Há muitos empreendedores que, movidos pela paixão do desafio e do trabalho, resolvem se arriscar em uma sociedade, sem se dar conta de alguns percalços que, infelizmente, terão que enfrentar.
Então, no afã de auxiliar esses empresários a, pelo menos, se precaverem de problemas jurídicos, o nosso artigo vai focar em três grandes, e quase recorrentes, aspectos, que são:
Confusão patrimonial: Infelizmente ainda comum, notadamente nas pequenas empresas, a confusão patrimonial ocorre quando há falta de separação real entre os bens, ativos e passivos de uma empresa e as posses, haveres e deveres dos sócios ou administradores. São alguns exemplos:
- A empresa paga despesas do sócio e o débito é lançado no caixa da sociedade;
- O uso recorrente de bens, móveis e imóveis da empresa, sem a devida compensação, pelo sócio;
- Movimentação de recursos entre as contas de pessoa jurídica e física, sem causa legítima ou jurídica;
- Casos em que o sócio faz aporte em dinheiro ao caixa da empresa ou paga despesas dela, de forma informal e muitas vezes não contabilizada.
Desconsideração da personalidade jurídica: Imaginando que algum empreendedor use a sua pessoa jurídica para, eventualmente, cometer desvios financeiros ou, até, tentar afastar a empresa de alguma sanção, o Direito criou a chamada desconsideração da personalidade jurídica, onde a Justiça, de forma excepcional (a depender do desvio de finalidade ou mesmo pela confusão patrimonial), afasta a responsabilidade da pessoa jurídica para alcançar o patrimônio dos sócios e buscar os bens que eventualmente foram escondidos fraudulentamente.

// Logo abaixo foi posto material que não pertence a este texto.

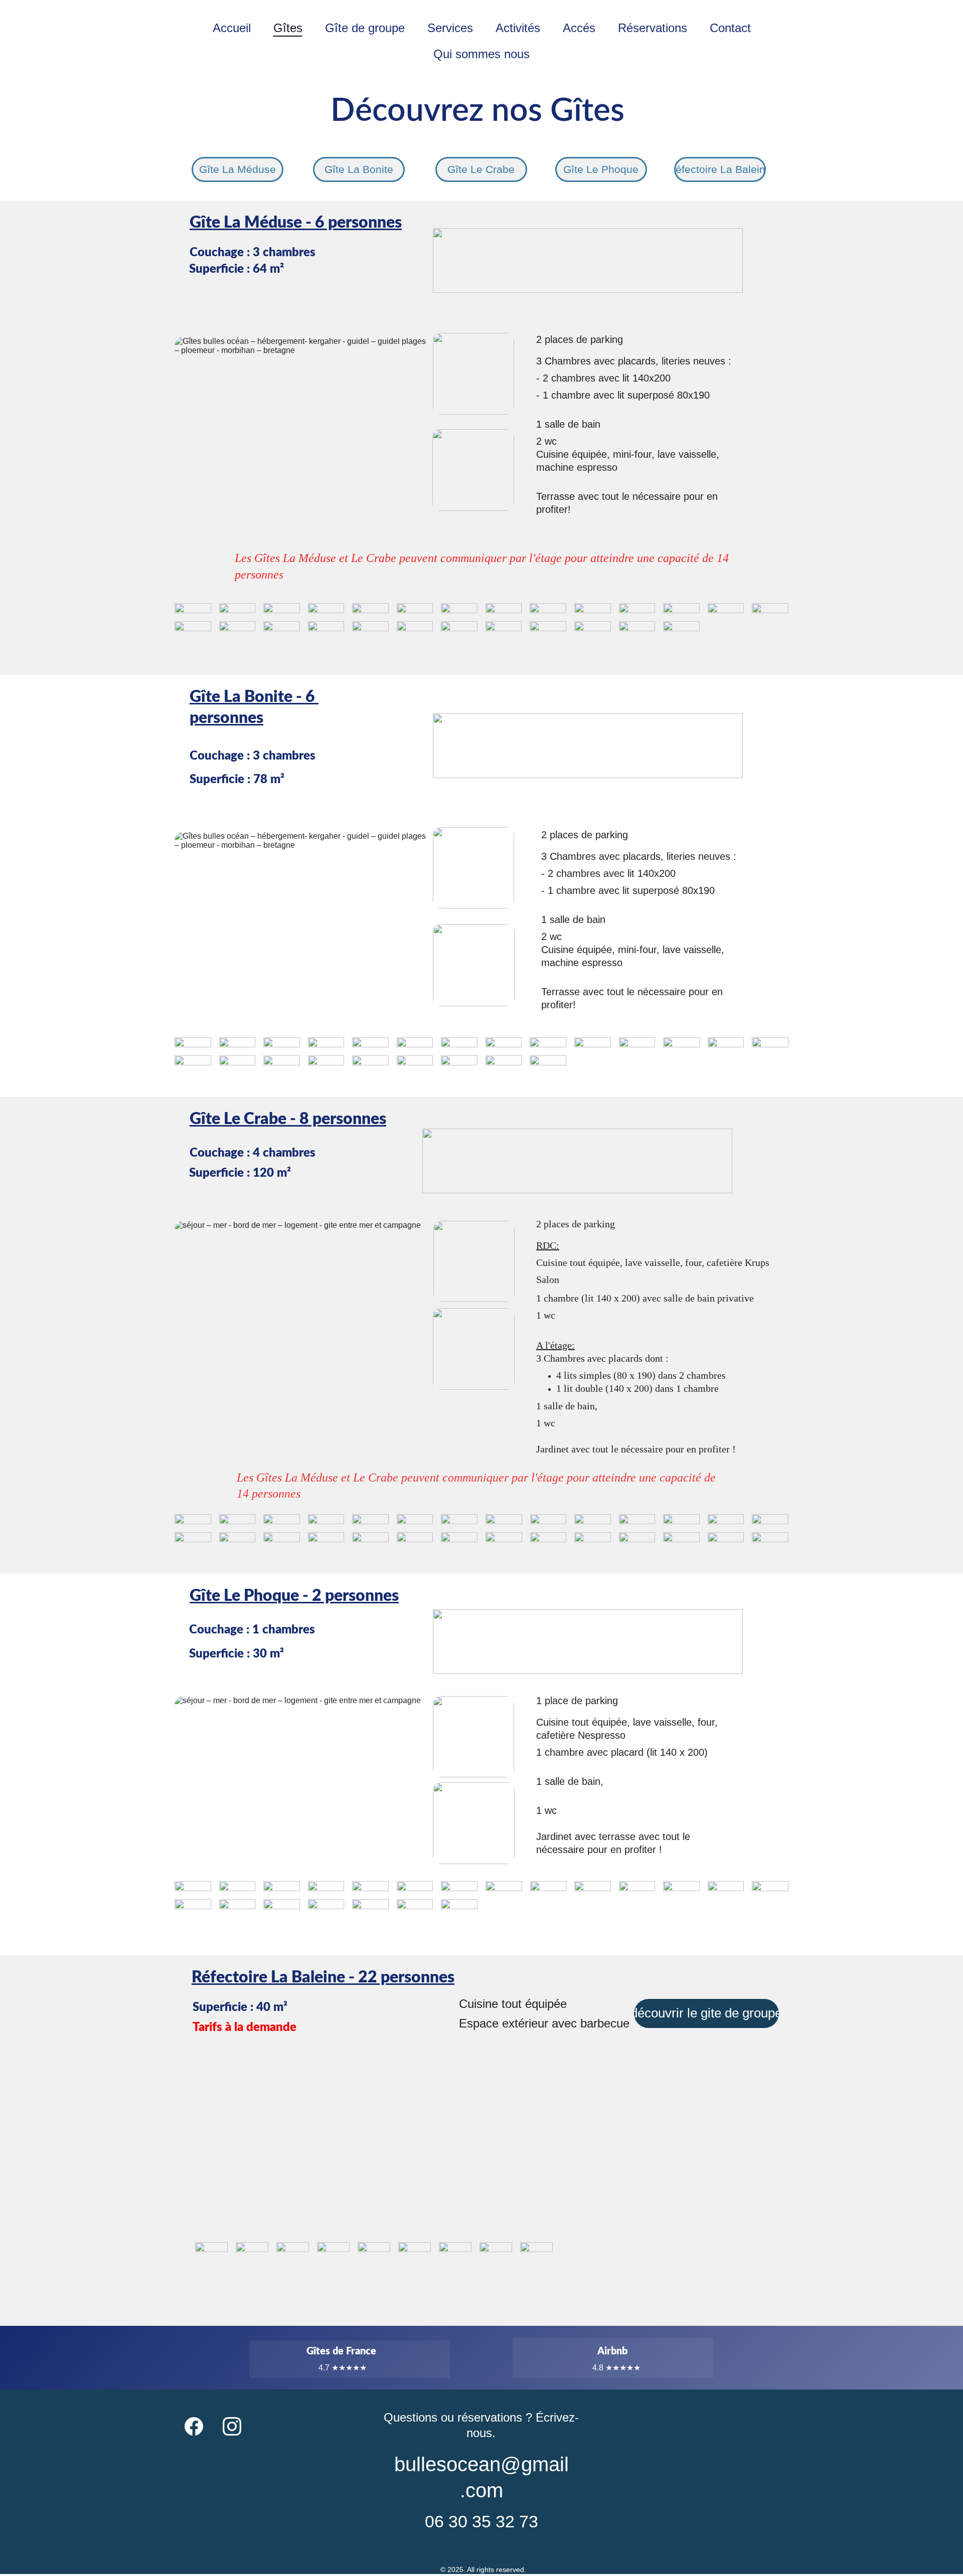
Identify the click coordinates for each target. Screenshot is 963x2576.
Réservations (652, 28)
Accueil (232, 28)
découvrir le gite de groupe (706, 2012)
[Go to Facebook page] (194, 2427)
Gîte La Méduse (237, 169)
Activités (518, 28)
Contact (730, 28)
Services (450, 28)
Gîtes (287, 28)
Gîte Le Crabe (481, 169)
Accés (579, 28)
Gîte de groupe (365, 28)
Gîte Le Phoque (600, 169)
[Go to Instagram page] (232, 2427)
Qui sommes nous (481, 54)
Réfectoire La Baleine (720, 169)
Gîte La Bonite (359, 169)
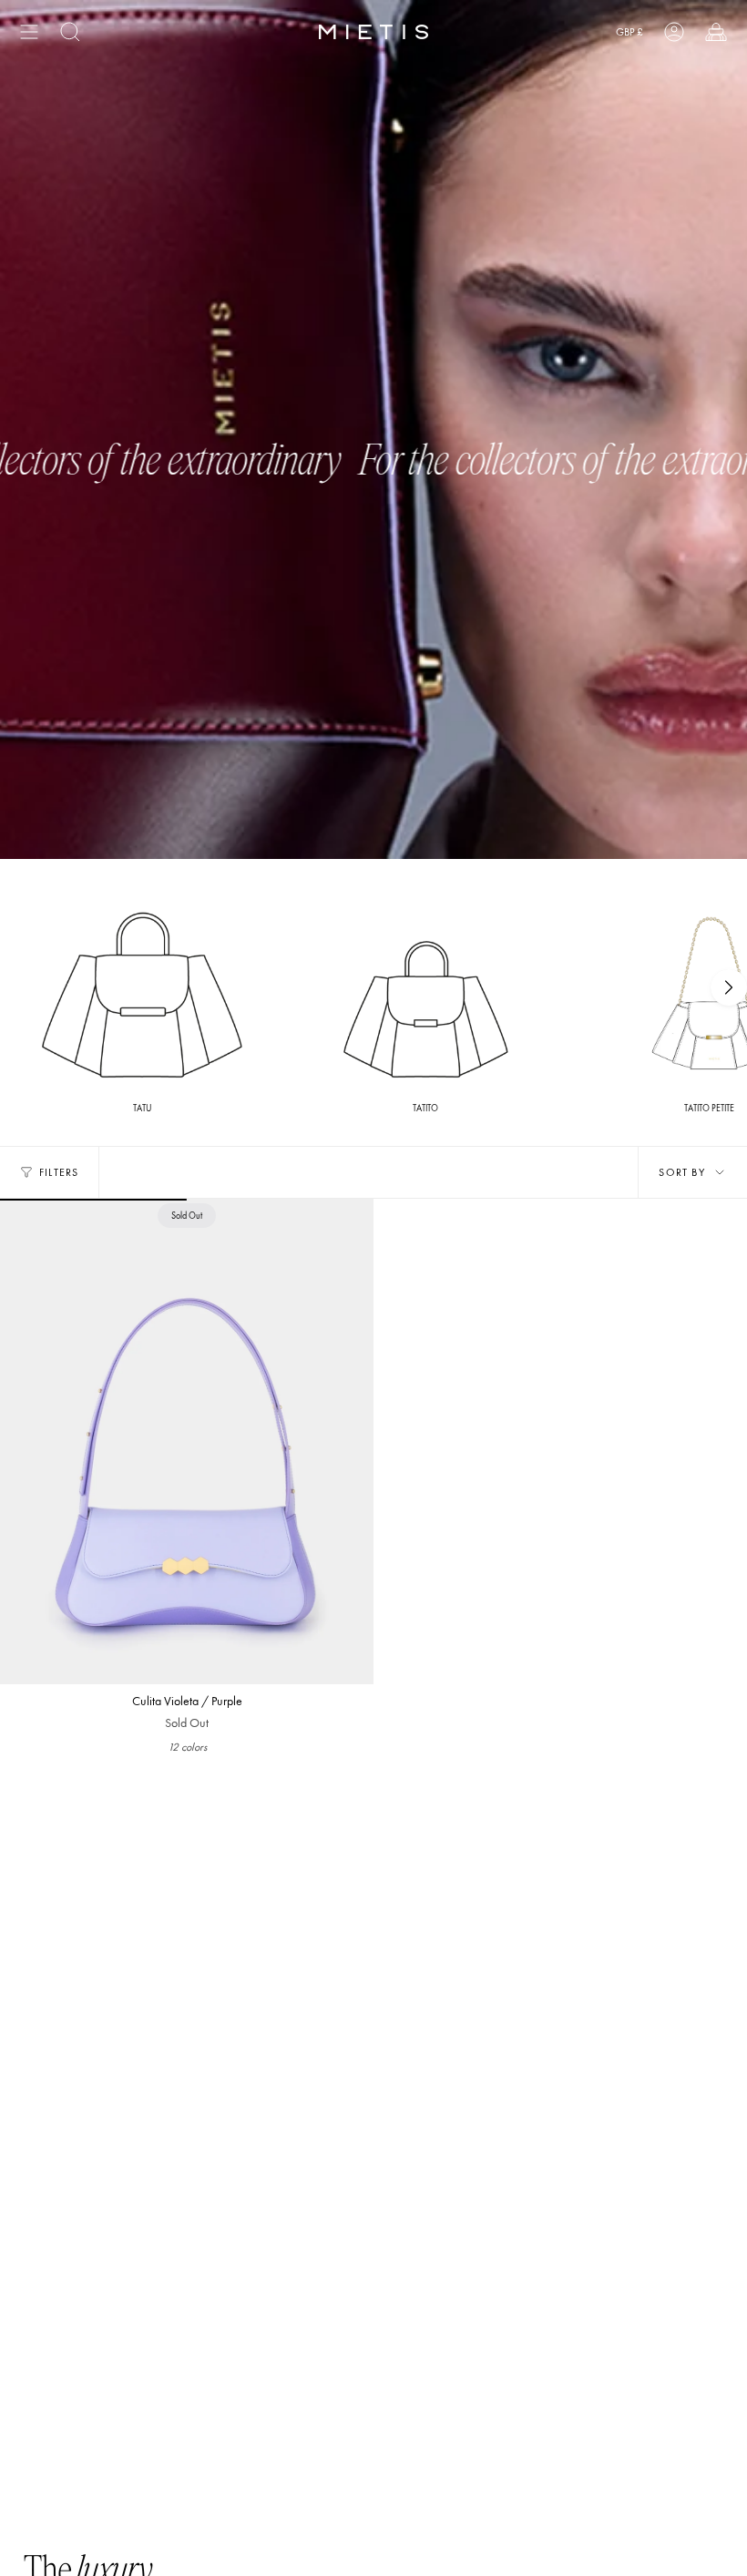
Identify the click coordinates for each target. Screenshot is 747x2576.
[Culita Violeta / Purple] (187, 1441)
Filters (58, 1172)
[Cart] (716, 32)
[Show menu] (29, 32)
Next (729, 987)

- História e positivação da quebra da personalidade jurídica: Surgida na Inglaterra em 1897 quando o caso Salomon & Co. estava entregue à Câmara dos Lordes (que hoje é a Câmara Alta e à época concentrava todo o Poder Legislativo além de ser Corte Suprema para apelações judiciárias), em que a autonomia patrimonial da empresa foi questionada. No Brasil, a teoria foi estabelecida no Código de Defesa do Consumidor (1990), no Código Civil (2002) e no Código de Processo Civil (2015), em que, conforme o art. 50 do Código Civil, “em caso de abuso da personalidade jurídica, caracterizado pelo desvio de finalidade ou pela confusão patrimonial, pode o juiz, a requerimento da parte, ou do Ministério Público quando lhe couber intervir no processo, desconsiderá-la para que os efeitos de certas e determinadas relações de obrigações sejam estendidos aos bens particulares de administradores ou de sócios da pessoa jurídica beneficiados direta ou indiretamente pelo abuso”.
Garantias pessoais mal avaliadas: Há momentos em que, por força das circunstâncias, há necessidade de se oferecer/receber garantias pessoais, como o aval, fiança ou o chamado “garante solidário”, que, de certo modo, do ponto de vista jurídico e financeiro, oferecem riscos negociais que, se mal avaliadas, podem atrapalhar o desenvolvimento societário.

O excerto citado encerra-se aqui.